Pero la tendencia actual, y la manera más conveniente de entender el Growth, es como un proceso que tiene impacto en varios niveles: en la cultura y mentalidad de la empresa, en la metodología de trabajo y en la manera de organizar el negocio.

Crecimiento como cultura y mentalidad

En pocas palabras, el Growth trata de resolver incógnitas. Requiere de una mentalidad característica para identificar y probar constantemente oportunidades de crecimiento, así como de hacerse responsable y tener la confianza suficiente para impulsar el crecimiento en un contexto particular. En definitiva, una mentalidad Growth es una forma de trabajar y lidiar con problemas donde se buscan soluciones alternativas, se da prioridad a la progresión sobre la perfección y se utilizan datos para tomar decisiones.

Esta mentalidad de crecimiento puede y debe tener lugar a nivel individual, de equipo y organizacional.

Operación y organización alrededor del producto digital

Habitualmente, las ventas en negocios tradicionales se realizaban a través de grandes equipos de representantes de ventas, con el apoyo de un equipo de marketing. La realidad es que este tipo de estructura no está optimizada para alcanzar un crecimiento exponencial. Puede que las ventas estén en crecimiento, sin embargo, el crecimiento será siempre en relación a la cantidad de dinero invertido en marketing. El Growth, en cambio, es una serie de metodologías, técnicas y formatos de experimentación que tratan de conseguir que un producto digital sea mucho más rentable sin necesidad de aumentar la inversión en captación.

Para hacer Growth, por lo tanto, se necesita un equipo multidisciplinar con ciertas responsabilidades y habilidades, con unos objetivos claros y con los recursos suficientes para alcanzarlos. Como el Growth es un área de conocimiento donde las barreras entre la tecnología, la ciencia y la psicología son muy difusas, es necesario reemplazar las estructuras tradicionales con un equipo de expertos en distintas áreas del producto digital y con un único objetivo compartido: crecer de forma sostenible.

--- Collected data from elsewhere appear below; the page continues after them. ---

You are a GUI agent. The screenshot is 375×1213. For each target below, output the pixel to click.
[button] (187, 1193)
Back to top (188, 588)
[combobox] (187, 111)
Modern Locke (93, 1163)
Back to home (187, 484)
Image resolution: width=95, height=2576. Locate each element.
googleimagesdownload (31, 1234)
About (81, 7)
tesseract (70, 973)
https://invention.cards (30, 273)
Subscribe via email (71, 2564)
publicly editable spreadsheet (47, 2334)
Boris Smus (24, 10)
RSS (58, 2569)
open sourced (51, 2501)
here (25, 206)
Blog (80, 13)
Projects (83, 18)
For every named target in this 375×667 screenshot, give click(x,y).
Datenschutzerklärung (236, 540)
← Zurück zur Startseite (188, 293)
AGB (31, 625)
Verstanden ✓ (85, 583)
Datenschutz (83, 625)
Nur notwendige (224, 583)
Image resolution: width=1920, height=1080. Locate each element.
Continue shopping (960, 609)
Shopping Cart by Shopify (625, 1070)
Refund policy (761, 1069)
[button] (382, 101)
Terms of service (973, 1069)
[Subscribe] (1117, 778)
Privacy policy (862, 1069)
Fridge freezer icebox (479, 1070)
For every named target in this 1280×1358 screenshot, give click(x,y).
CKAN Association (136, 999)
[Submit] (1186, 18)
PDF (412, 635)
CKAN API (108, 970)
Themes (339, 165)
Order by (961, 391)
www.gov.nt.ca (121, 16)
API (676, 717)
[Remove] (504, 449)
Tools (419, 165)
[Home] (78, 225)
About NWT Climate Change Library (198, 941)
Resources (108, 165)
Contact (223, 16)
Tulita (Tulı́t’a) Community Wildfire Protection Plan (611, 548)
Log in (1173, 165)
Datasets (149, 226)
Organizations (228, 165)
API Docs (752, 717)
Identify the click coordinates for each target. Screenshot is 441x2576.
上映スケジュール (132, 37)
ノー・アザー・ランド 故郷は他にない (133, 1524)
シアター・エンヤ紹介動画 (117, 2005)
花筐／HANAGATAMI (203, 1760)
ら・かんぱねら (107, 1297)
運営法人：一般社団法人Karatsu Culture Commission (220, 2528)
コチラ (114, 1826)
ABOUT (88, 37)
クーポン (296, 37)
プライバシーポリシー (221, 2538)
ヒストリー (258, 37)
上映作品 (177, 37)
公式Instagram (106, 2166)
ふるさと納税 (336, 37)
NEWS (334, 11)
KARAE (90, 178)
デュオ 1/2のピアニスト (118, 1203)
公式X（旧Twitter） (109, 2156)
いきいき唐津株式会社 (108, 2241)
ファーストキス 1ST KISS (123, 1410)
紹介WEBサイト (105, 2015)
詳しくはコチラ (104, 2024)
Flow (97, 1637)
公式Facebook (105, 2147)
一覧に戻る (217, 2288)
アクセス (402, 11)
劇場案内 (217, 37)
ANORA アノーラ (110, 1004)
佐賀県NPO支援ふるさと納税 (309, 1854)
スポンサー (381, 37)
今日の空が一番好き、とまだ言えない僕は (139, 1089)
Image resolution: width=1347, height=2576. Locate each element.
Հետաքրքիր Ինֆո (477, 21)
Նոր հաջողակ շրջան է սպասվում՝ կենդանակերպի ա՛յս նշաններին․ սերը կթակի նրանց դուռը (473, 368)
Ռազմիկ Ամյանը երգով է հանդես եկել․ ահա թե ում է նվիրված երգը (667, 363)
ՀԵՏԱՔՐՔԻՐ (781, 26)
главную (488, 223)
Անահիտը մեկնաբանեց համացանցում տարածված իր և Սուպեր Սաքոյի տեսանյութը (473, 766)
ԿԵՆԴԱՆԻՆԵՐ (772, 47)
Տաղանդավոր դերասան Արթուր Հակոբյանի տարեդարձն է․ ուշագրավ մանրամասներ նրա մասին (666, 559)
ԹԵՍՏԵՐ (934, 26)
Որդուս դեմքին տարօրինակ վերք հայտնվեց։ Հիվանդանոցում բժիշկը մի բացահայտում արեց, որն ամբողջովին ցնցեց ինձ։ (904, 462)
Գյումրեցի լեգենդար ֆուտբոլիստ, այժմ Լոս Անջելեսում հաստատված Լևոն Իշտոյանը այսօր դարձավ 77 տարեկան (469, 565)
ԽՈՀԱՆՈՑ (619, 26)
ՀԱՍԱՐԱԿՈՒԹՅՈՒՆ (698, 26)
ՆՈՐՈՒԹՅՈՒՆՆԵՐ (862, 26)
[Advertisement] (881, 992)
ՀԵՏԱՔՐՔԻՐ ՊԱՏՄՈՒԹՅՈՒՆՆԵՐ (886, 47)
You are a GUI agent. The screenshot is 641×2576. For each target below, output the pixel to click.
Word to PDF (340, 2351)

Una metodología, no un conjunto de “hacks” o trucos

A nivel práctico, el Growth Hacking se compone de varias técnicas, pero lo más importante es seguirlo como metodología o “estado mental” de tu compañía. La creatividad es el único límite aquí. Para inspirarte, solo hace falta una búsqueda rápida en tu navegador sobre “técnicas de Growth Hacking”. Eso sí, la realidad es que esos trucos no siempre funcionan para todo tipo de empresas y, en la mayor parte de los casos, su impacto dura poco. Un buen growth hacker puede inspirarse en estas tácticas, pero se centra en preparar y ejecutar una estrategia de crecimiento que irá evolucionando constantemente.

Una cultura empresarial que adopte las formas de trabajar del Growth será la cultura que sobrevivirá en los tumultos de la digitalización. En palabras de Luis Díaz del Dedo, CEO y fundador de Product Hackers, la agencia especializada en Growth que se ha incorporado a la comunidad de Talent Garden desde el campus de Madrid, “cualquier empresa de cualquier sector puede beneficiarse de la técnica de Growth Hacking y aplicarla en sus productos digitales, siempre que los tenga. El factor diferenciador es, bajo nuestro punto de vista, que exista una relación entre el usuario y el producto digital, donde el usuario pueda interactuar con el producto, sea cual sea la naturaleza de esa interacción, y donde exista también un nivel de compromiso en función del tipo de cliente, usuario, suscriptor, seguidor o visitante”.